$\DeclareMathOperator\PSU{PSU}\DeclareMathOperator\SU{SU}\DeclareMathOperator\U{U}\DeclareMathOperator\GL{GL}\DeclareMathOperator\SO{SO}$ Here's the new question:
$ \SU_2 $ is a subgroup of $ \GL_2(\mathbb{C}) $. $ \PSU_2 $ is not. However $ \PSU_2 \cong \SO_3(\mathbb{R}) $ is a subgroup of $ \GL_3(\mathbb{C}) $.
$ \SU_3 $ is a subgroup of $ \GL_3(\mathbb{C}) $. The smallest $ k $ such that $ \PSU_3 $ is a subgroup of $ \GL_k(\mathbb{C}) $ is $ k=8 $ see the answer by Ycor
In general, I would like to know what is the smallest dimension of a faithful complex representation of $ \PSU_n $?
For any $ n $, $ \SU_n $ has dimension $ n^2-1 $ so the adjoint representation realizes $ \PSU_n $ as a subgroup of $ \SO_{n^2-1}(\mathbb{R}) $ which in turn is contained inside of $ \GL_{n^2-1}(\mathbb{C}) $.
My intuition is that the adjoint representation $ n^2-1 $ should always be the smallest dimension containing $ \PSU_n $ as a matrix subgroup.
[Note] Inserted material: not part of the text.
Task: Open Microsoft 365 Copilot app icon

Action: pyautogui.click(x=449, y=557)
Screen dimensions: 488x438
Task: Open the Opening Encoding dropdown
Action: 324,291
However I know this is not true for all simple groups. For example the exceptional group $ G_2 $ has dimension $ 14 $ but already has a faithful representation in dimension $ 7 $.
If $ \SU_n $ is inside of $ \GL_k $ then it must be in the maximal compact subgroup $ \U_k $ and in fact in the maximal semi-simple compact $ \SU_k $. So the question really becomes what is the least $ k $ such that $ \PSU_n $ is a subgroup of $ \SU_k $?